Giacomo Prestia (Timur) y Jacquelina Livieri (Liù) © Rolando Paolo Guerzoni

En el rol epónimo, Leah Gordon ofreció una sobria y discreta Turandot. La soprano canadiense posee una sorprendente potencia vocal y agudos poderosos, pero la falta de dinamismo en su interpretación (tanto vocal como escénicamente) resultó monótona y pesada. Aunque las notas estuvieron presentes, faltó el aura enigmático característico del personaje, además de una pronunciación del italiano incomprensible. La misma suerte escénica corre la Liù de Jaquelina Livieri, quien no logró transmitir toda la bondad y aflicción que su entrañable personaje demanda, probablemente debido a la inexistente regia que limitó sus movimientos. La soprano argentina posee una buena técnica que al menos le permitió lucir un hermoso agudo filado al final del aria ‘Signore, ascolta!’

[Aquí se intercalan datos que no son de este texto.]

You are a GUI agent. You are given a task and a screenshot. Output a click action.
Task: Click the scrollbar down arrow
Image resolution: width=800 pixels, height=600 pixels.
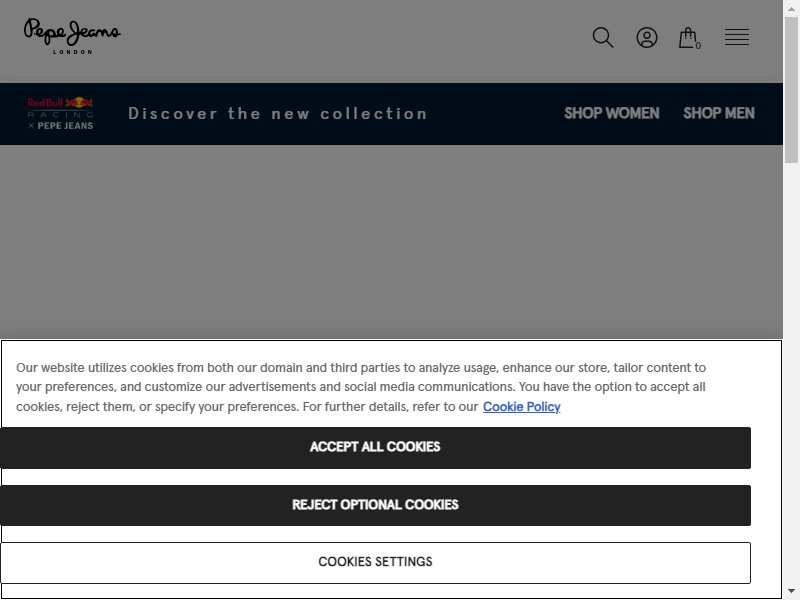coord(791,591)
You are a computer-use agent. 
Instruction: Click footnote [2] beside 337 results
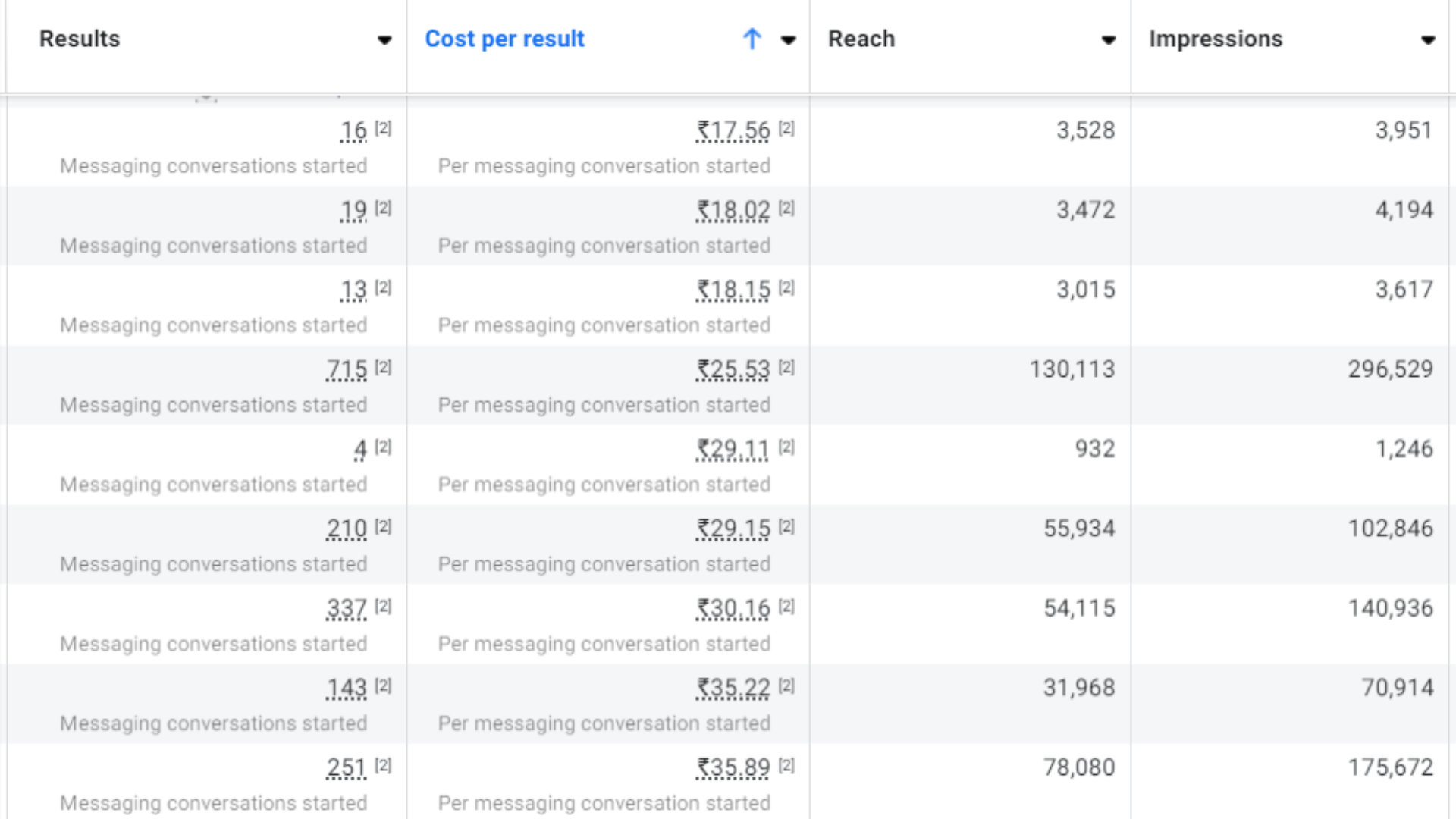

Angelo Villari, por su parte, encarnó a un Calaf tosco y vehemente. La intensidad tanto vocal como actoral del tenor siciliano fue desbordante, logrando un efecto inverso; en lugar de presentar a un enamorado apasionado, ofreció un Calaf poco refinado y casi violento. Aunque el registro agudo de Villari es sonoro y robusto, carece de cuidado en el fraseo y la línea de canto (como lamentablemente sucede en algunos tenores) que suele ser compensado con los sobreagudos. A pesar de esto, su correcto y potente ‘Si natural’ en el ‘Nessun dorma’ canceló todas las imperfecciones del personaje, siendo ovacionado inmediatamente por el emocionado público piacentino.

El barítono Fabio Previati, junto a los tenores Saverio Pugliese y Matteo Mezzaro, interpretaron respectivamente al Gran Canciller Ping, al Gran Administrador Pang y al Gran Cocinero Pong. Los tres ministros destacaron como los intérpretes más completos de la función, mostrando un desempeño vocal e interpretativo óptimo; siempre coordinados, simpáticos y entonados.

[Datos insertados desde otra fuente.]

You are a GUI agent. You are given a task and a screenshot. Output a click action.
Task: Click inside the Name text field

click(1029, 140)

Un gran desacierto del director de casting en esta producción fue ignorar tanto la tradición como la indicación de la partitura. Es común invitar a un cantante casi retirado o de edad avanzada para interpretar al Emperador Altoum; incluso el propio Puccini escribió en la partitura: “Con voce stanca da vecchio decrepito” (Con la voz cansada de un viejo decrépito). Sin embargo, en esta versión, se encomendó al joven tenor Raffaele Feo el papel. Sorprendentemente, lo ejecutó portentosamente, con una voz fresca y entonada, una hermosa línea vocal y una buena pronunciación, precisamente lo contrario a lo que Puccini deseaba para este personaje.

Giacomo Prestia, como el rey tártaro Timur, fue una gran elección. El bajo florentino cuenta con mucha experiencia y, como resultado, interpretó muy bien su papel. El reparto se completó con Benjamin Cho como mandarín, Haoyoung Yoo y Eleonora Nota como la primera y segunda doncella respectivamente, y Alfonso Colosimo como el príncipe de Persia.

En conclusión, la conmemoración del centenario de la muerte del compositor toscano a través de esta producción fue un evento lleno de contrastes y decisiones discutibles. A pesar de los altibajos, la producción logró momentos de brillantez gracias a ciertos aspectos musicales y algunos momentos destacados. Sin embargo, en general, quedó la sensación de que la conmemoración del legado de Puccini merecía una ejecución más cuidadosa y respetuosa con su obra maestra.